An important issue in this study is the high dose of benzodiazepine that was used in the placebo group for suppression of symptoms during FB. The usual dose of midazolam during FB is 0.06 to 0.7 mg/kg,14–16 and according to some studies, higher doses did not show a significant advantage.17
Midazolam is the sedative drug of choice during FB because of its benefits, including antegrade amnesia, patient comfort/tolerance, and bronchoscopist performance.8 Although opioids (including fentanyl) do not have these advantages, the combination of midazolam and fentanyl is now a preferred sedation choice for FB. By post hoc analysis of our investigation, it is evident that the fentanyl was underused compared with the more liberal use of midazolam. It could be due to inappropriate systematized monitoring of patients’ level of sedation during the procedure and the bronchoscopist’s preference of midazolam over fentanyl due to its better and more rapid effect on patients’ calmness and tolerability of procedure. However, it must be kept in mind that underusing fentanyl as an opioid with antitussive effects could have a positive effect on patients’ cough,18 possibly affecting our study outcomes. Another limitation of our study was that assessment and quantification of sedation depth by standard tools was not performed. Furthermore, patient desire to undergo a repeat procedure was not evaluated.

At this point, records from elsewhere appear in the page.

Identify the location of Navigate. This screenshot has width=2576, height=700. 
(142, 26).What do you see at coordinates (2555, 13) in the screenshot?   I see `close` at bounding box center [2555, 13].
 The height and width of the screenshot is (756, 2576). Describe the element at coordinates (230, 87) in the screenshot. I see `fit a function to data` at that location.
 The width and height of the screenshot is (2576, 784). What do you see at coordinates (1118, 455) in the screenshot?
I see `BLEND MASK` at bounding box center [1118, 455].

CONCLUSIONS AND RECOMMENDATIONS
Despite the fact that this study was not a multicenter study and had a low number of patients, we found that cough, patient anxiety, and midazolam use during FB were significantly less marked with dextromethorphan premedication. Procedure time was also significantly lower in this group compared with the placebo group. Considering that dextromethorphan was well tolerated and had the proper effect on symptoms as reported by patients and physicians, as well as reducing midazolam use and procedure duration, we recommend premedication with dextromethorphan in FB, especially in those patients for whom procedure duration and/or amount of benzodiazepine dose are important.
The authors thank the statistic consultation unit and bronchoscopy staff of Vali-Asr hospital complex at Tehran University of Medical Sciences for their kind help.